História
Há vestígios de presença humana em Belém desde a Pré-História. Escavações revelaram também marcas romanas, incluindo tanques usados na preparação e salga de peixe. Pelo menos desde o século XIII, a praia do Rastelo, ou Restelo, era uma enseada de abrigo para embarcações. À sua volta cresceu uma pequena povoação de agricultores, marinheiros e trabalhadores ligados ao rio, num território de campos, pomares, quintas de recreio e propriedades nobres.
Do porto do Restelo saíram expedições portuguesas, entre elas a de Vasco da Gama para a Índia e a de Pedro Álvares Cabral, que chegou à costa do atual Brasil.
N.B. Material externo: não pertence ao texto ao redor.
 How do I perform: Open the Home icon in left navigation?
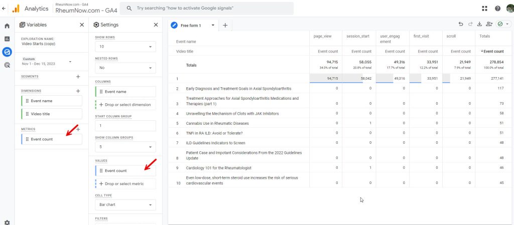[x=7, y=26]
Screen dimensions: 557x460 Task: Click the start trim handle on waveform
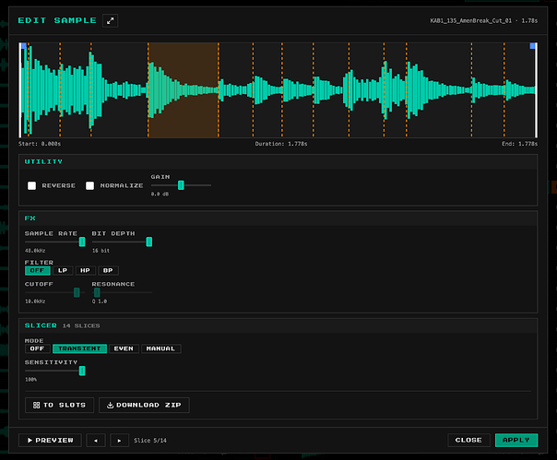22,45
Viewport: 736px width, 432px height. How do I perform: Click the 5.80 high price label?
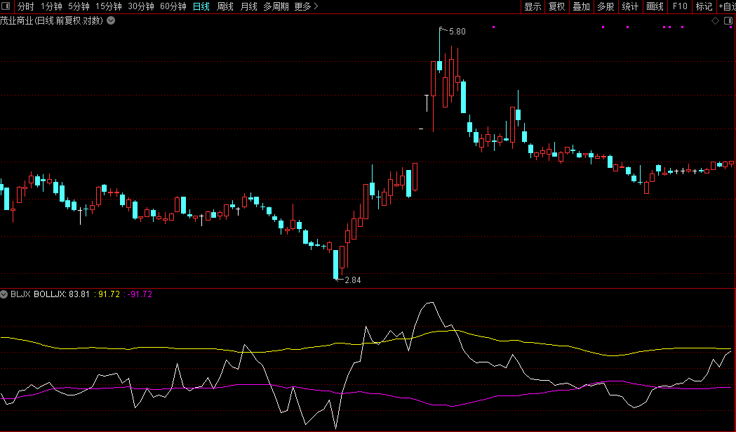click(x=457, y=32)
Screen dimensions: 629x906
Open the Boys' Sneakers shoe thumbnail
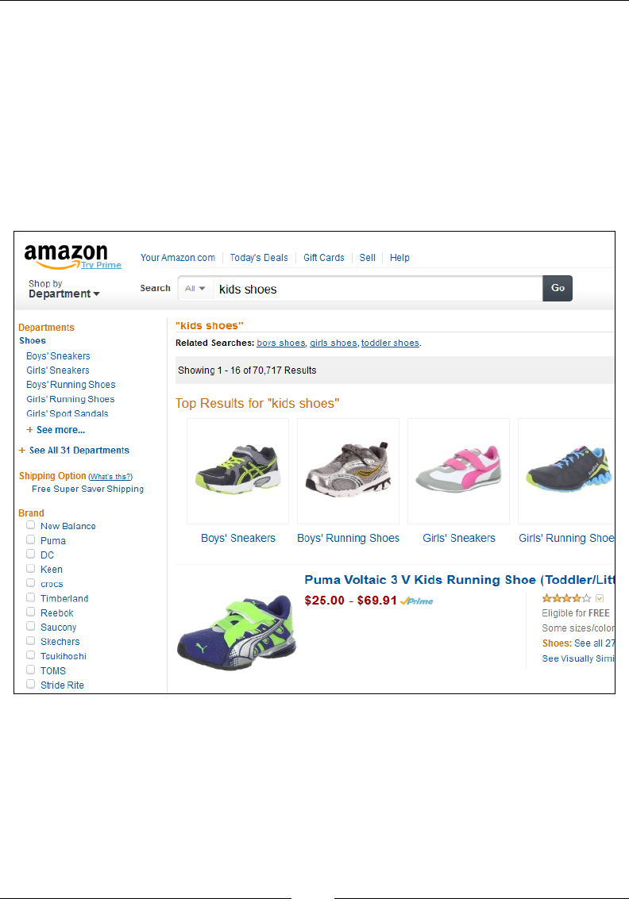[237, 471]
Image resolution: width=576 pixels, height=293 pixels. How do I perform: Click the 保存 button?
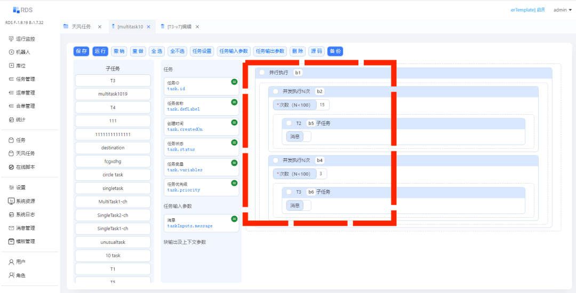(82, 51)
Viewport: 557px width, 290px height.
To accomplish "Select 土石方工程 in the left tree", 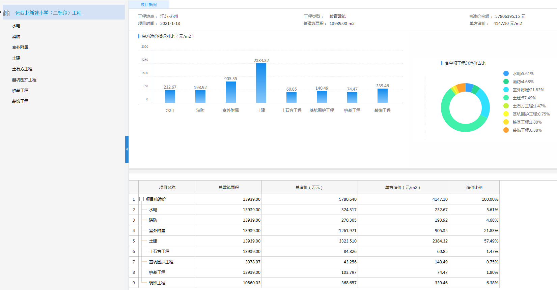I will click(22, 69).
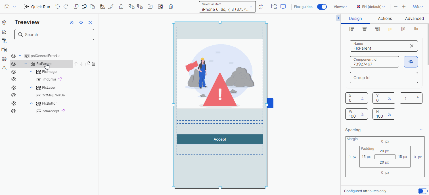Select the paste icon on the toolbar
429x195 pixels.
[x=92, y=7]
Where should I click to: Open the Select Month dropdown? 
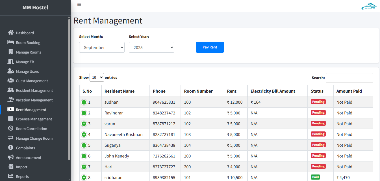(102, 47)
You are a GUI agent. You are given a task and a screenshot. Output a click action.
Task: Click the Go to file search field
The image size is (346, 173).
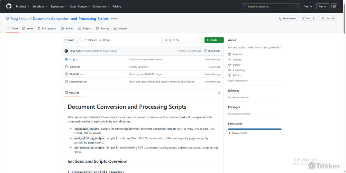(182, 40)
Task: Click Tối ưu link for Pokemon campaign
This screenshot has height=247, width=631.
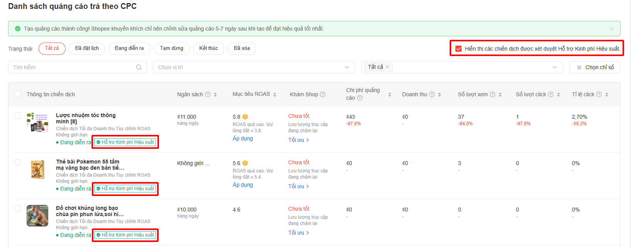Action: [x=298, y=186]
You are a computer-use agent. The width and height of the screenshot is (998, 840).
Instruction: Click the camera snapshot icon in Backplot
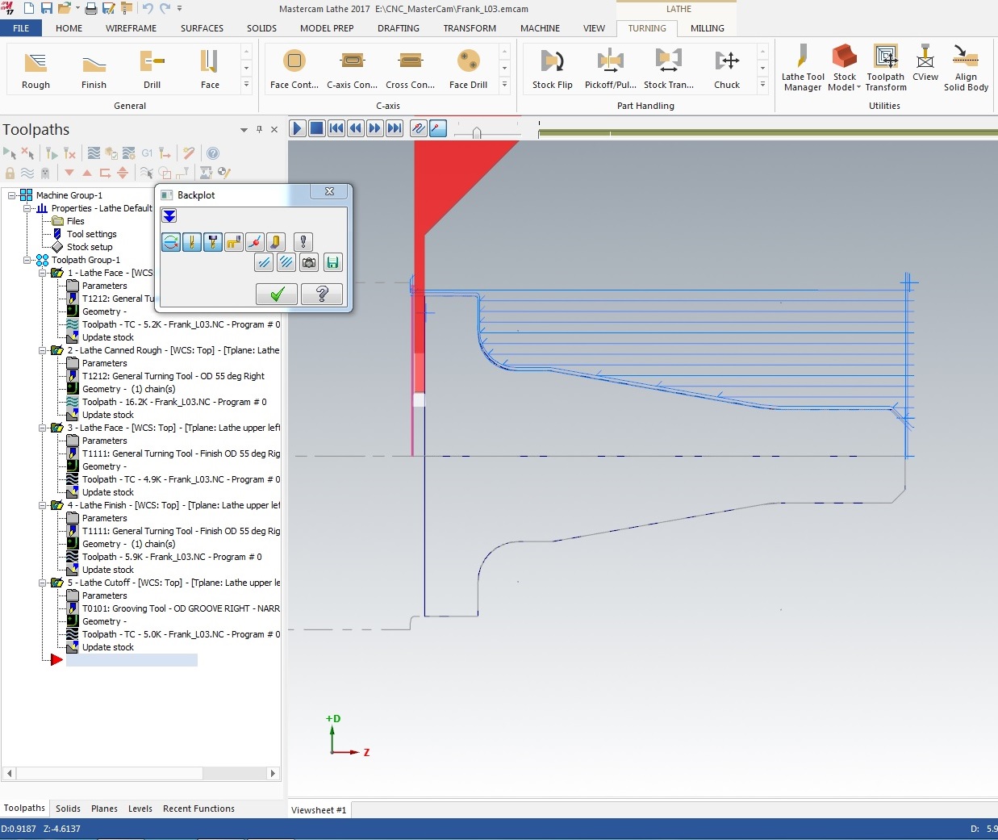pos(308,262)
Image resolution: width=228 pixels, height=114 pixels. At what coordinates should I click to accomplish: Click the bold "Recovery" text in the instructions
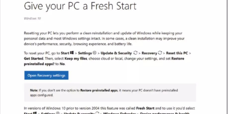[x=149, y=53]
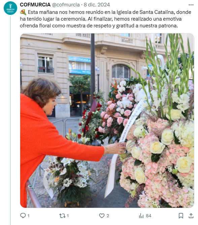Click the like count 2

coord(108,216)
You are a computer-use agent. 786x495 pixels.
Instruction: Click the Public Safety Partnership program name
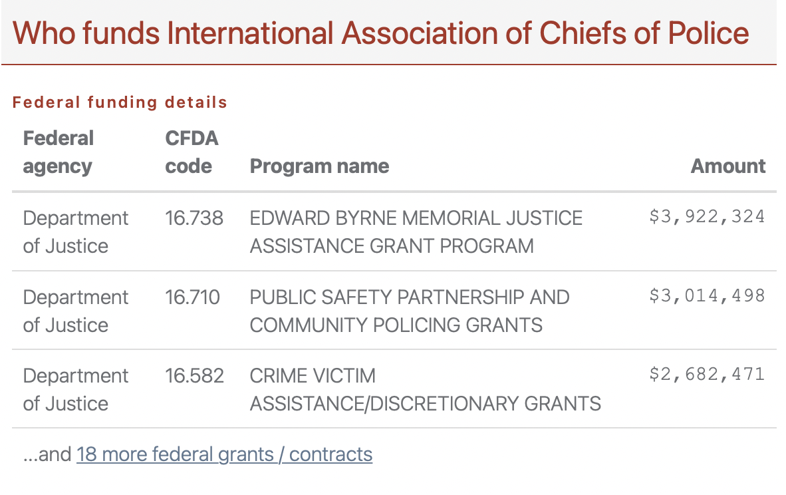point(410,311)
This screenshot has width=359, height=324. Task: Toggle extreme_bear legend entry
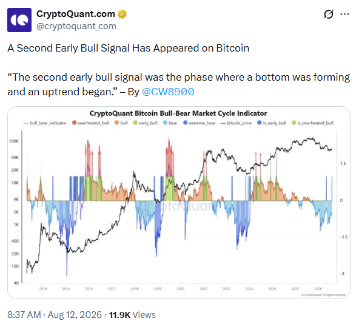[199, 123]
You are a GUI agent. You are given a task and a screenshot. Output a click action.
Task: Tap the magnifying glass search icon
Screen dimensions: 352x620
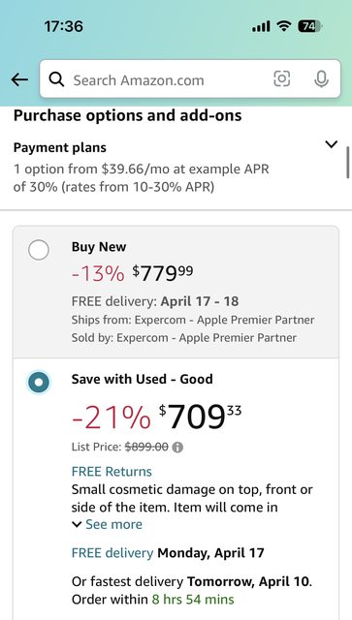click(56, 79)
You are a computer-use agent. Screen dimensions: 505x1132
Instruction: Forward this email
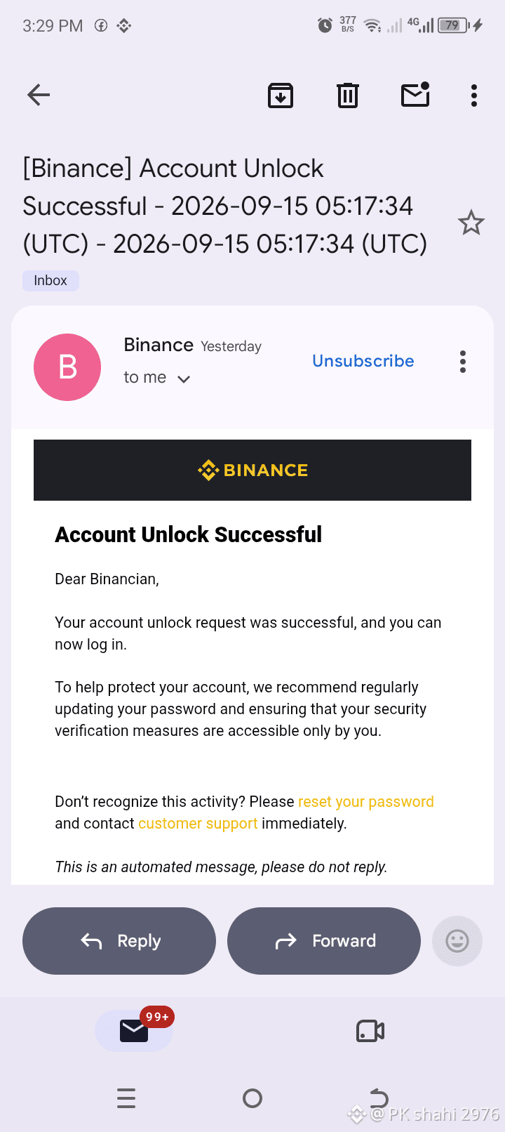click(324, 941)
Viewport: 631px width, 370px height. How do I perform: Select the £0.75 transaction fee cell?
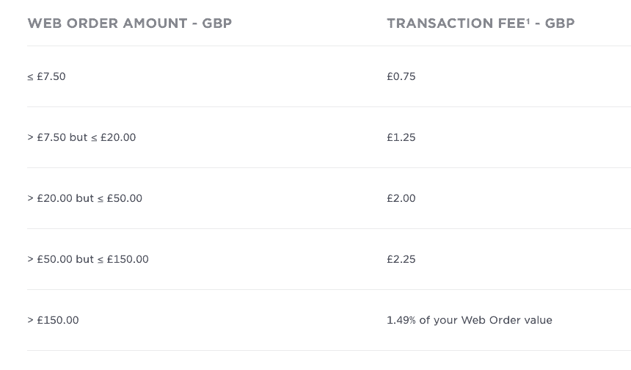[x=401, y=76]
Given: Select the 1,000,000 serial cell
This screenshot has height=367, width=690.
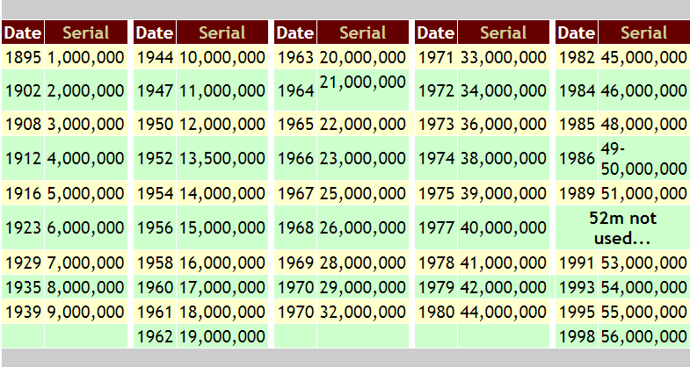Looking at the screenshot, I should (85, 57).
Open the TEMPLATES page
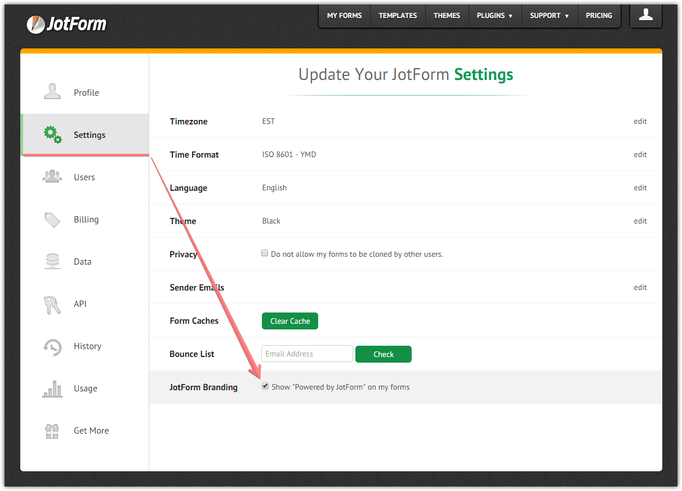The image size is (682, 491). pyautogui.click(x=398, y=16)
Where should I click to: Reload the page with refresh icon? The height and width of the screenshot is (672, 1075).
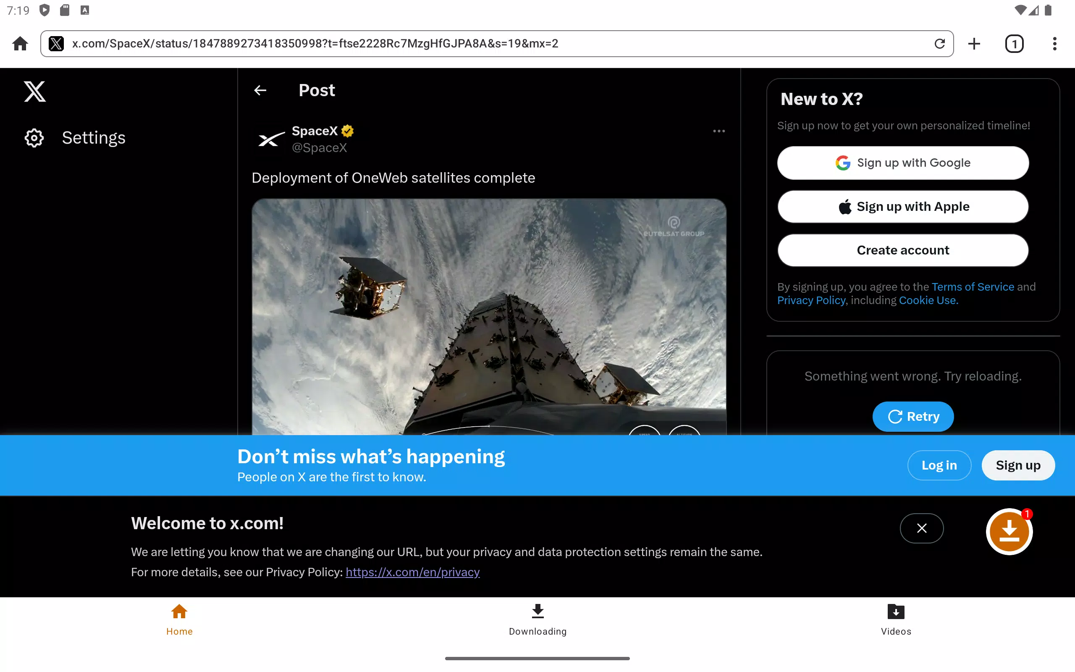tap(939, 44)
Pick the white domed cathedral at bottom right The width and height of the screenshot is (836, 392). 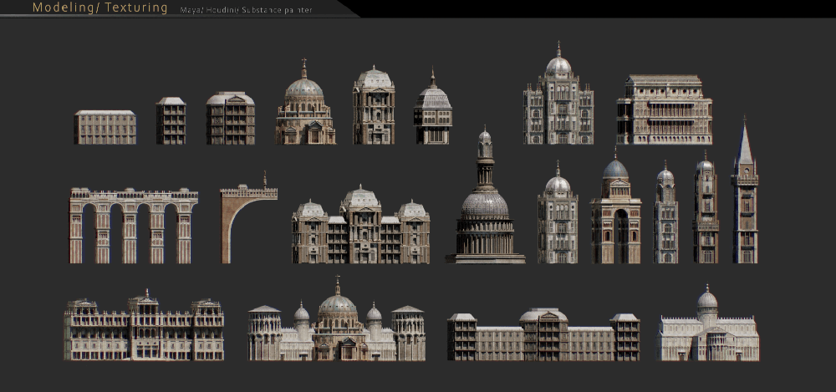coord(708,330)
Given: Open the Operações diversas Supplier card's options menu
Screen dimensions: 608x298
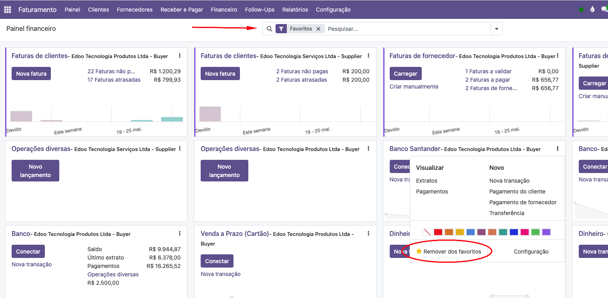Looking at the screenshot, I should (x=179, y=149).
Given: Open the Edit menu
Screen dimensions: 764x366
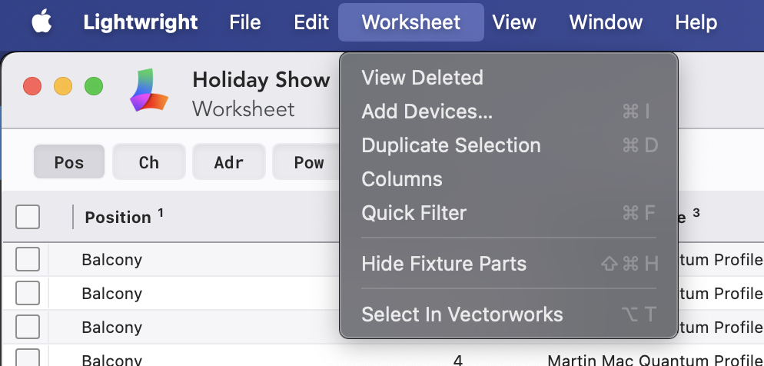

Junto à antiga ermida de Santa Maria de Belém, D. Manuel I promoveu a fundação do Mosteiro dos Jerónimos em 1496; as obras começaram em 1501 ou 1502. A Torre de Belém, construída entre 1514 e 1520 sob direção de Francisco de Arruda, integrava um plano defensivo para a barra do Tejo. Foi erguida sobre um afloramento basáltico dentro de água, combinando torre medieval e baluarte para artilharia.
Menos afetada pelo terramoto de 1755 do que o centro, a zona acolheu muitos deslocados, incluindo a família real. Nos séculos XVIII e XIX, indústria, docas, ferrovia e transportes aproximaram Belém de Lisboa. Em 1940, a Exposição do Mundo Português alterou profundamente a frente ribeirinha: organizada pelo Estado Novo, promoveu uma narrativa nacionalista e imperial através de demolições, obras e novos espaços, com a Praça do Império no centro. A paisagem atual continua a mostrar essas camadas, entre equipamentos culturais, aterros, jardins e bairros como Restelo, Pedrouços e Caselas.